The Institute for Children, Poverty and Homelessness reports that Black families are seven times more likely to be homeless than whites and 38.8 percent of sheltered people in families are Black. A 2009 Regal Magazine article states that 49 percent of homeless people in total are Black.

Those who live in poverty or near poverty number are about 150 million. The official poverty threshold for a family of four is $24,343, and even a family with a household income of $49,000 struggles.

The average Black household income measured in 2011 was $32,000, a decline of 3.2 percent from the prior year.

Though the statistics appear stark enough, it is important to elucidate the reasons behind the conditions that Black people in the U.S. and all people of color really face.

What is the value of a Black life?

To repeat, what is the value of a Black life?

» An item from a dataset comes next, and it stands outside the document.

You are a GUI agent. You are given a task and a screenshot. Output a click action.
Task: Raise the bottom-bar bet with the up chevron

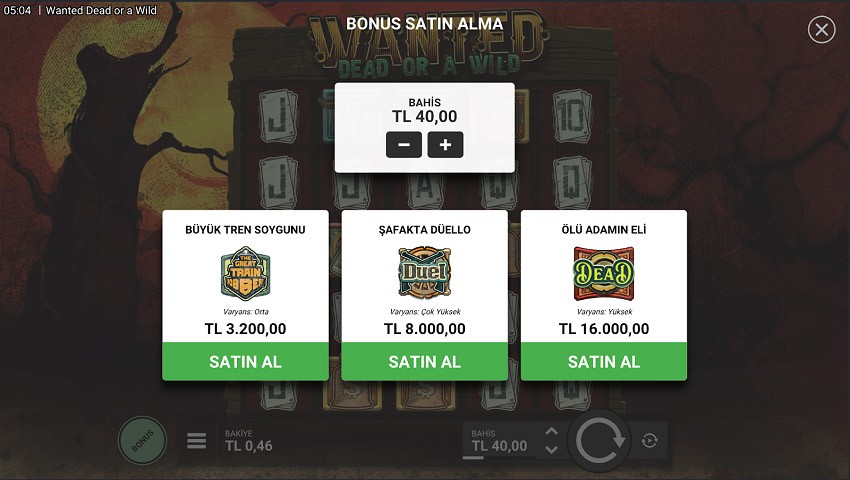click(x=551, y=432)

All life is precious. But a system that places the profits of a few over the needs of the many turns the just mentioned mantra on its head. How can life be precious if the necessities of it are commodities to be sold for profit? How can life be precious if much of humanity is engaged in selling their labor to make wealth they will never see for a wage designed to ensure that the buyer of the labor gets their profit and becomes richer still?

It is people of color, Black, Latino/a, Indigenous, Arab and Asian who disproportionately live on the fringes, suffering from years of conquest, genocide, slavery, apartheid and racism — all symptoms of national oppression. Because of their conditions, they are the greatest impetus for change.

National oppression is a byproduct of the for-profit system, a weapon to keep working people and their families from seeing their commonness, to keep people fighting amongst one another over differences in culture, religion and other beliefs.

Trayvon Martin had his life to look forward to. He was just beginning to dream, to piece together what he wanted his adult self to be, but he was a victim of the racism that pervades U.S. society. He was no less than any other 17-year-old, and he may have gone on to do great things, become a leader or a scientist — one will never know.

But, what is sure, is that for any young person, especially an oppressed person, to be guaranteed to reach their full potential, the society that has created disproportionate suffering and hardship based on skin color must be thrown into the dustbin of history, and a new one must be born. Trayvon may have been the leader of such a struggle, but as it is, it will have to be waged in memory of him and all those young Black and other oppressed youth who were victimized until they were sent to an early grave.